Spyware Wake-up Call
Computerworld -
Like most oblivious users, I've never given much thought to spyware. I've always shrugged it off as just another slimy advertising gimmick in an online world chock-full of them. But as any security expert will tell you, anybody who surfs the Net has spyware on his machine.
Whatever you call it -- adware, sneakware or snoopware -- spyware is a catch-all term for any hidden software program that surreptitiously monitors your Web activities or gathers data without your knowledge. At its most harmless, spyware tracks your Web shopping pathways and gives marketers new numbers to crunch. At its most toxic, it may be monitoring your keystrokes, installing programs, scanning files or even turning on a webcam to secretly film you.
Yet, until recently, spyware has been seen as mainly a consumer, home-user concern -- a perpetual hot button among privacy advocates, but hardly a significant corporate IT security risk. That view is changing, however, and once you read Robert L. Mitchell's "Spyware Sneaks Into the Office" , you'll see why. The story makes a strong case for paying attention to this menacing but silent invader of corporate networks.
What kind of menace are we talking about? For starters, spyware is doing the following:
- Interfering with regulatory compliance efforts. Companies must comply with a complex legal web of privacy regulations and data protection mandates today. When spyware is loose in your environment, you can no longer guarantee that corporate information is secure. Unauthorized, untested software on corporate laptops basically blows a hole in your carefully crafted security policies.
- Generating even more spam. When spyware finds e-mail addresses, it obligingly sends them back out over the Internet to be traded, shared or sold to spammers. Users clueless enough to click on product ads within the spam may be downloading additional spyware.
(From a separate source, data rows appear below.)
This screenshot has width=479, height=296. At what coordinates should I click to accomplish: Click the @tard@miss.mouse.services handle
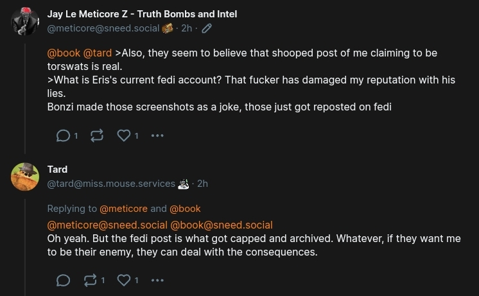[111, 184]
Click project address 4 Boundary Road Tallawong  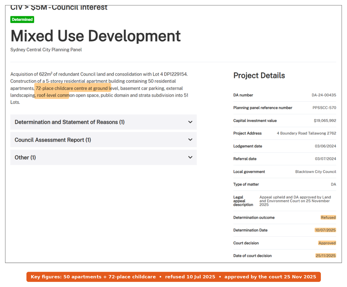click(306, 133)
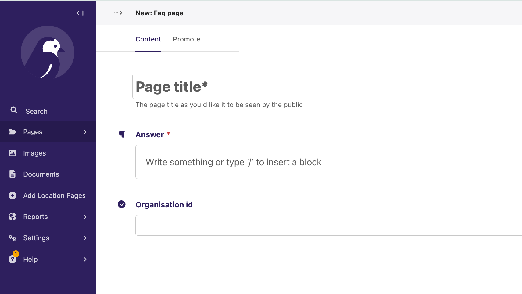The height and width of the screenshot is (294, 522).
Task: Click the Add Location Pages plus icon
Action: click(x=13, y=195)
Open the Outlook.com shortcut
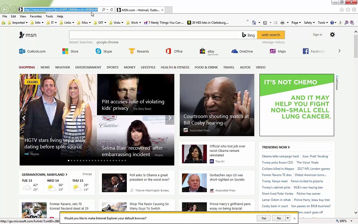This screenshot has width=358, height=224. (32, 51)
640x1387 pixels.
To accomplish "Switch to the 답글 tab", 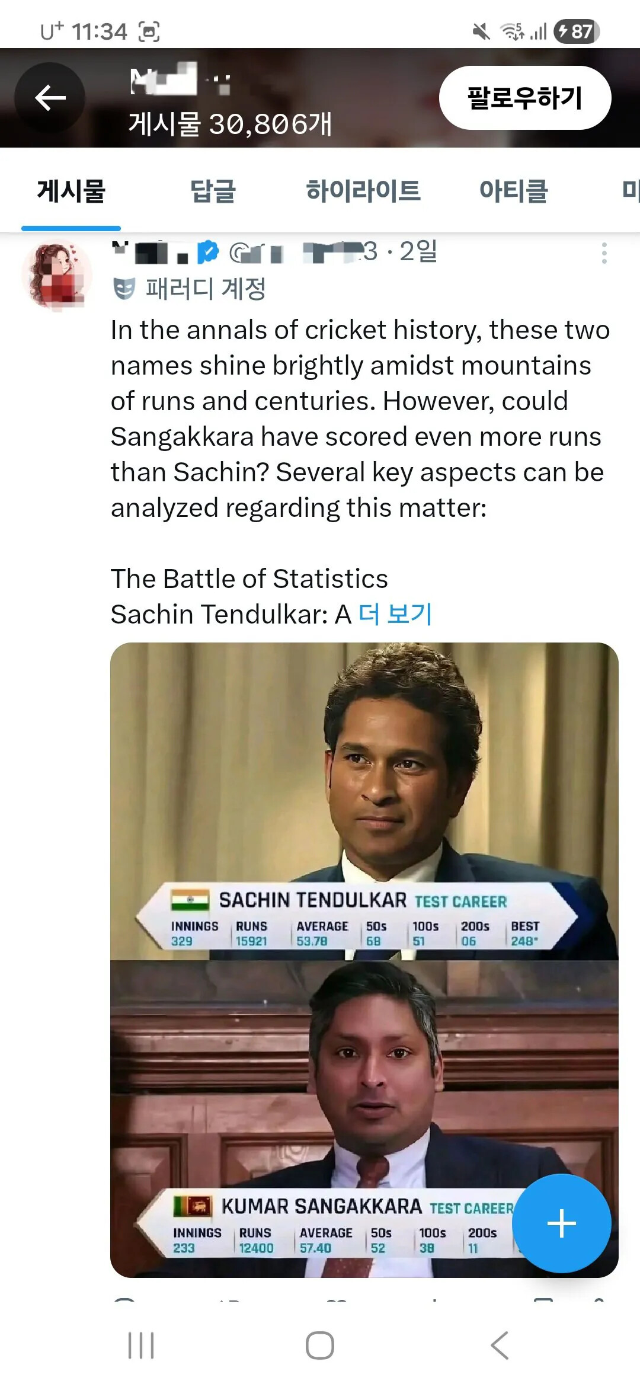I will click(x=213, y=191).
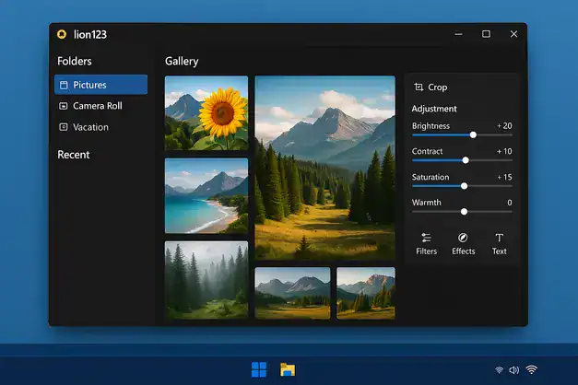The image size is (578, 385).
Task: Open the Windows Start menu
Action: 259,369
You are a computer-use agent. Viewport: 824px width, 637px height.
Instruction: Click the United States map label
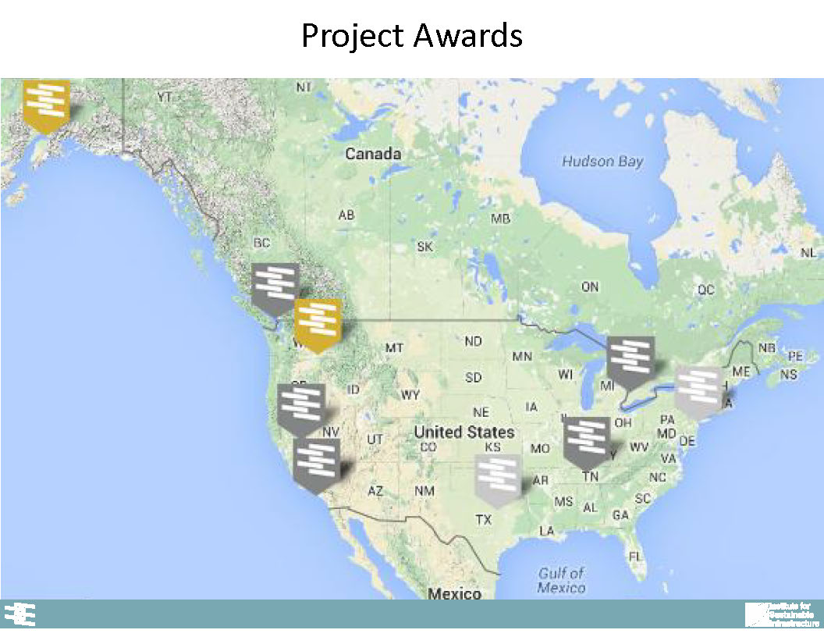click(x=464, y=432)
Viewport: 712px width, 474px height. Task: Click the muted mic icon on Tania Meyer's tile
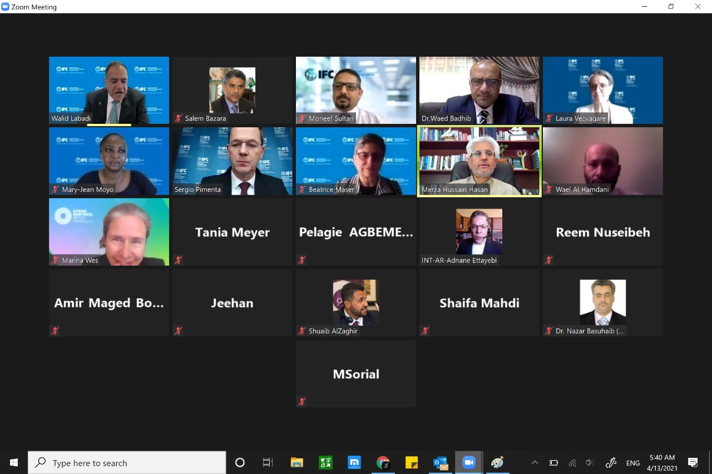point(179,260)
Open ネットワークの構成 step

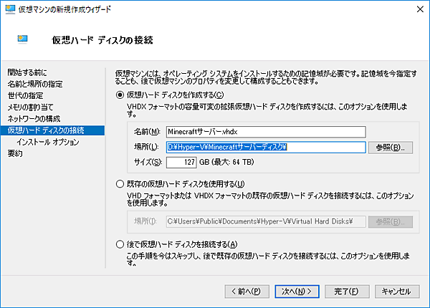(x=34, y=118)
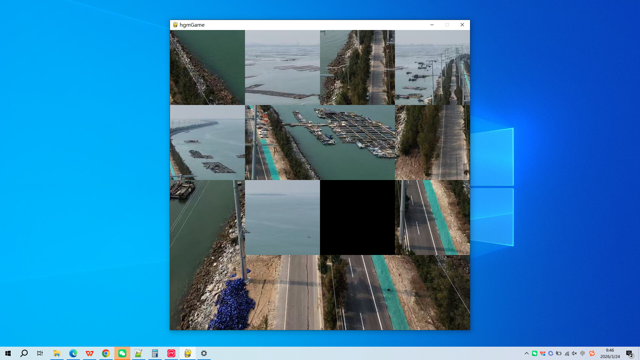The image size is (640, 360).
Task: Switch to Google Chrome on the taskbar
Action: pyautogui.click(x=106, y=353)
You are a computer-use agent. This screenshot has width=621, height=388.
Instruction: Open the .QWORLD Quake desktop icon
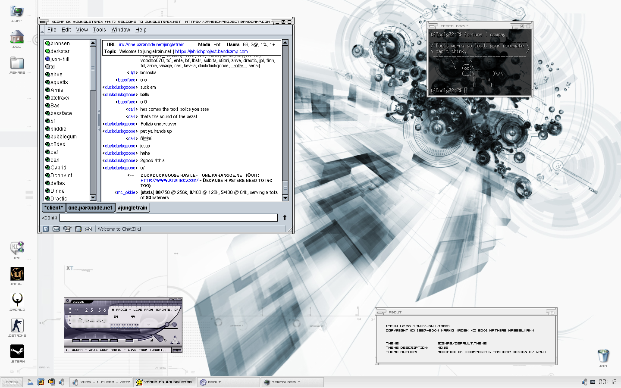17,300
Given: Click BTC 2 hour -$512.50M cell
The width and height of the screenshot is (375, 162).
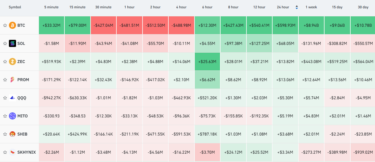Looking at the screenshot, I should pos(155,25).
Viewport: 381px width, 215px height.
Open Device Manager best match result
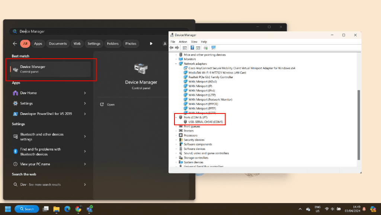50,69
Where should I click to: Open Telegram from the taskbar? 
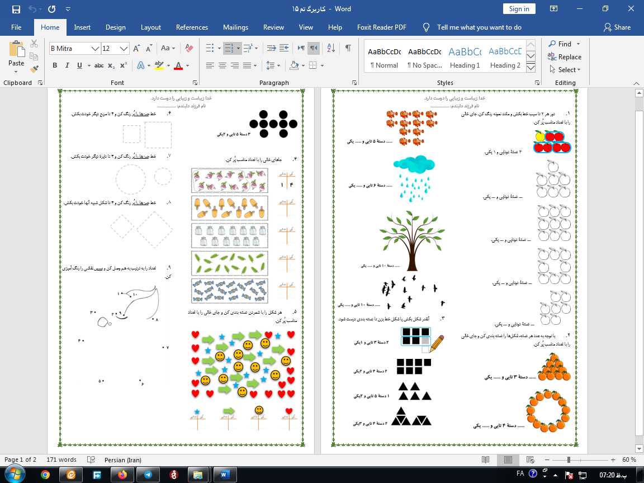(148, 475)
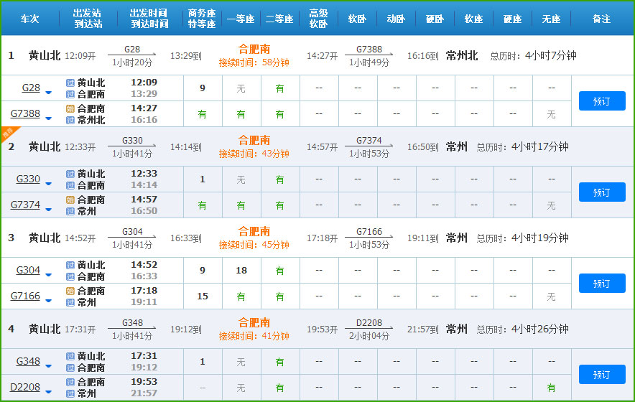
Task: Click the 出发时间 到达时间 column header
Action: (x=149, y=19)
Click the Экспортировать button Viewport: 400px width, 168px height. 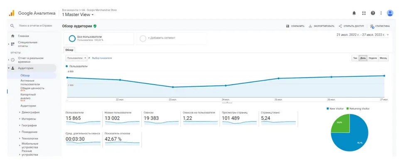(321, 26)
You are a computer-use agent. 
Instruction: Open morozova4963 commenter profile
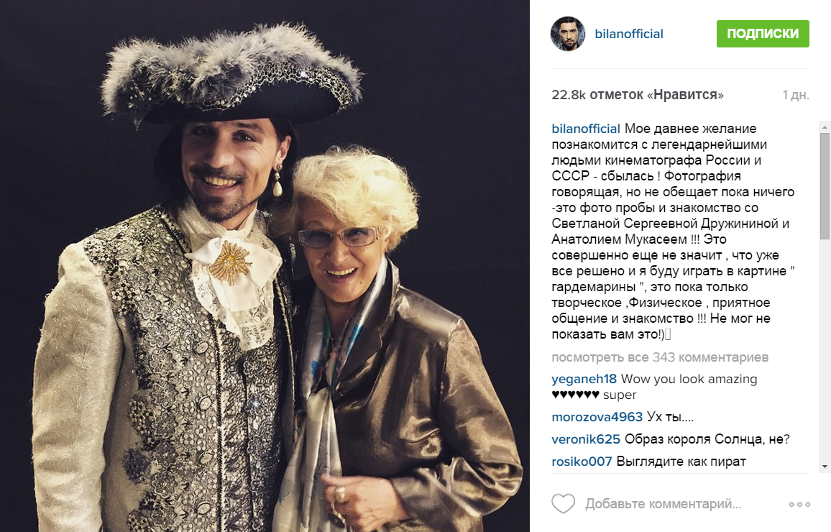597,417
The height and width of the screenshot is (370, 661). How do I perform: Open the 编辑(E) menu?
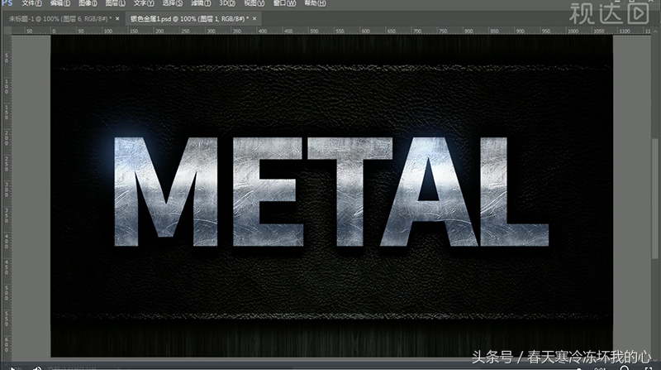(x=60, y=4)
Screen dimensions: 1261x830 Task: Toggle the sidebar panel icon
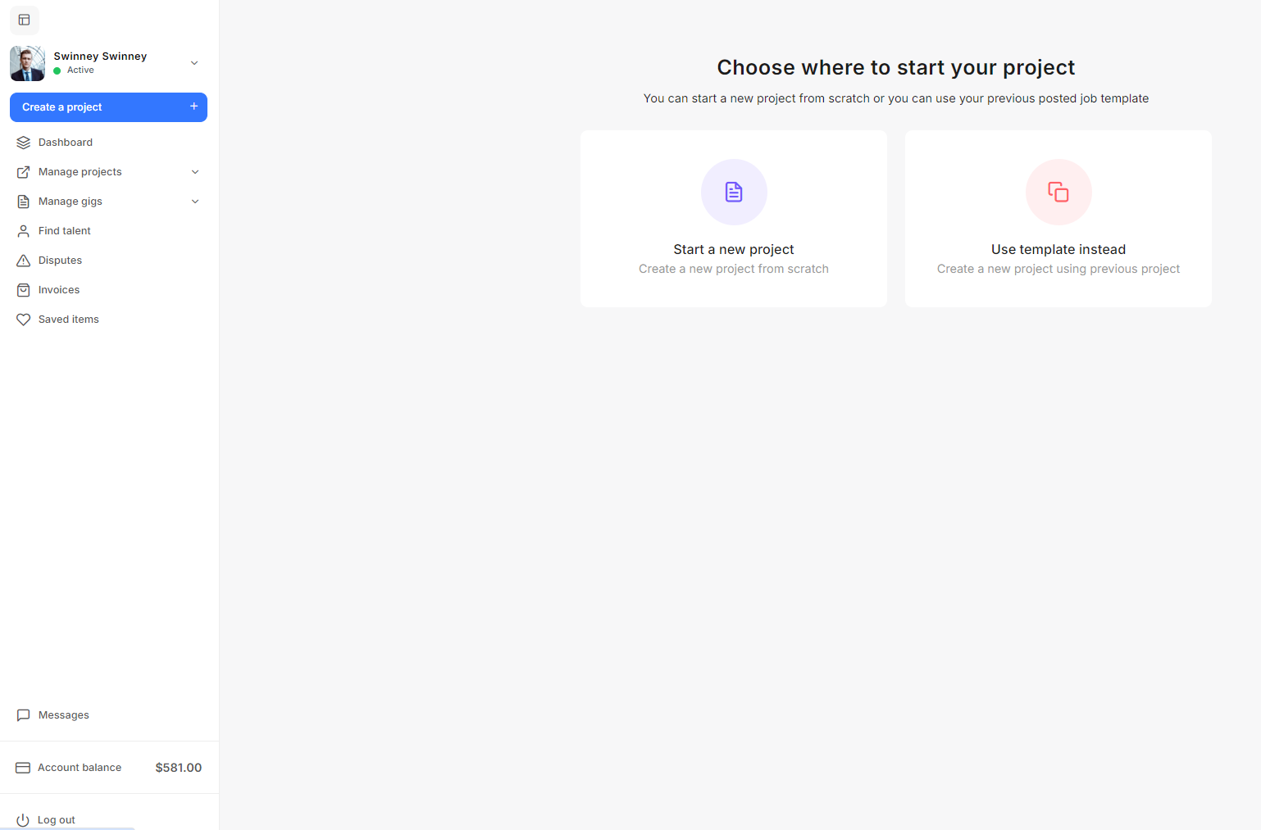click(24, 20)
- Devouring network resources. One LAN administrator quoted in our story discovered multiple spyware programs running on 200 desktop PCs when he investigated complaints about lousy network performance and proliferating pop-up ads. When his ever-helpful users tried to block the pop-ups by downloading freeware to do the job, even more spyware rode in with the free software.
Ah, freeware. Or not-so-free ware, as it turns out. Bundling in adware programs is all part and parcel of the way distributors make money on freeware . Exhibit A is the wildly popular Kazaa Media Desktop, a kitchen-sink collection of peer-to-peer file sharing services that also delivers multiple adware programs (and much worse). If downloading freeware isn't already outlawed in your company, it should be.